Today, my mother finally finalized her divorce! Unfortunately, she'll have to sell the house, and when she does, she'll move in with me. I only moved out a month ago. FML

by Who-is-living-with-whom / 11/03/2016 at 2:10am / Kids

Today, while out to dinner with my adult daughter, I told her I look at her Twitter because it helped me to feel close to her since she rarely calls or visits. When I got home from dinner and looked at her Twitter, she had set it to private. FML

by Angel / 10/25/2016 at 4:54pm / Kids

Today, I felt something wet and warm on my arm. I looked down and saw a kid with his mouth attached to my arm. Didn't expect that out of a third grader. FML

by jwolt92 / 10/24/2016 at 10:27pm / United States (Illinois) / Kids

Today, I found out that my uncle does not like my step daughter because she likes Star Wars. He stated that Star Trek was better and went on to verbally attack a 6-year-old. FML

by Sarge9774 / 10/20/2016 at 4:35pm / Kids

Today, for the sixteenth consecutive time, I'm definitely not pregnant. Nope, I'm just super bitchy, and I like really weird food.

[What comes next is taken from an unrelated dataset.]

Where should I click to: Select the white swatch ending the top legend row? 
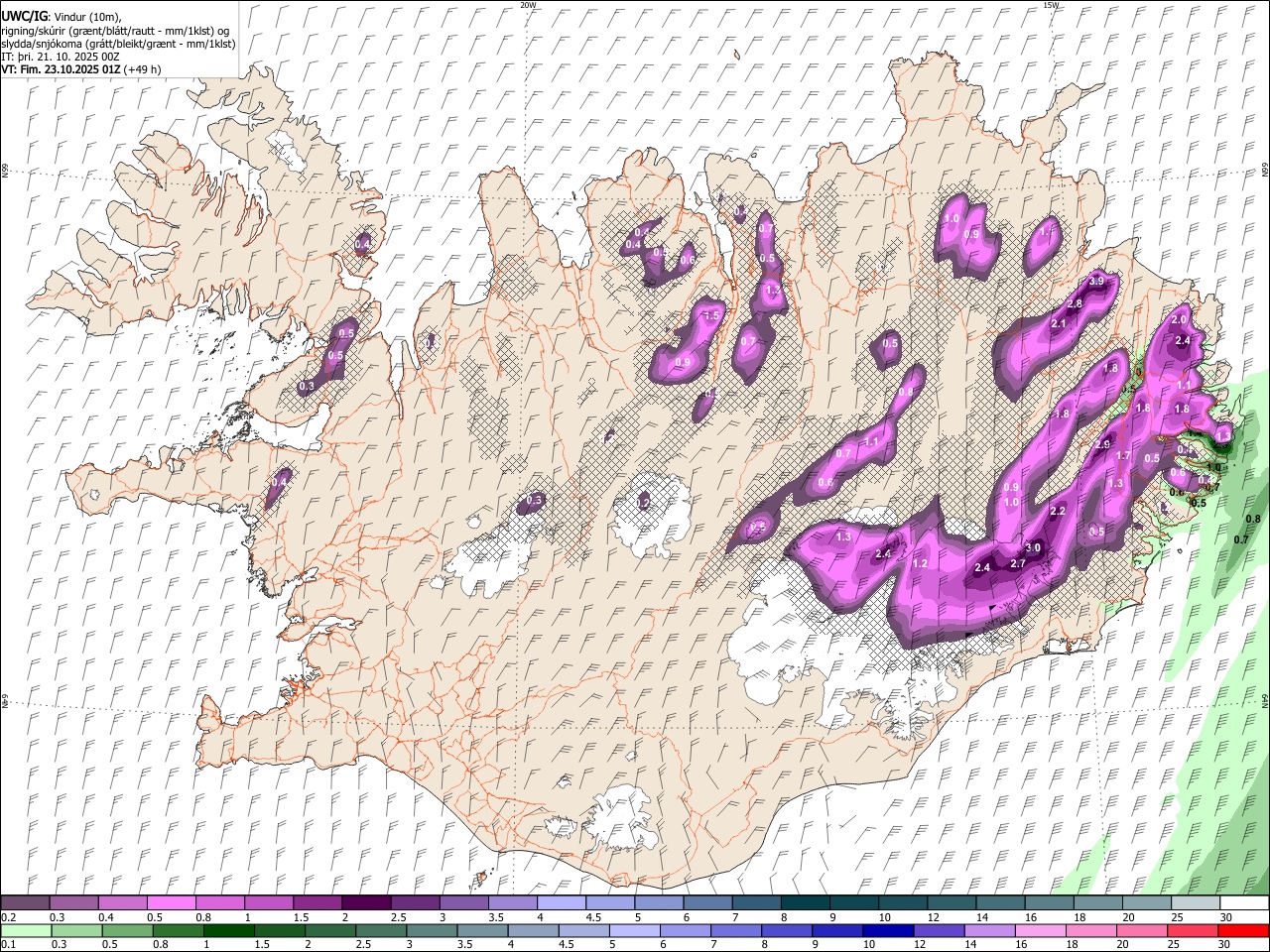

FML

by Amie89 / 10/09/2016 at 12:37am / United States (Ohio) / Kids

This FML has been commented on by its original poster.

Today, while taking my toddler for a walk with the dog, he threw a tantrum and rammed one well-aimed finger directly up the poor dog's pooper. FML

by JEHR / 10/07/2016 at 3:21am / Canada (British Columbia) / Kids

This FML has been commented on by its original poster.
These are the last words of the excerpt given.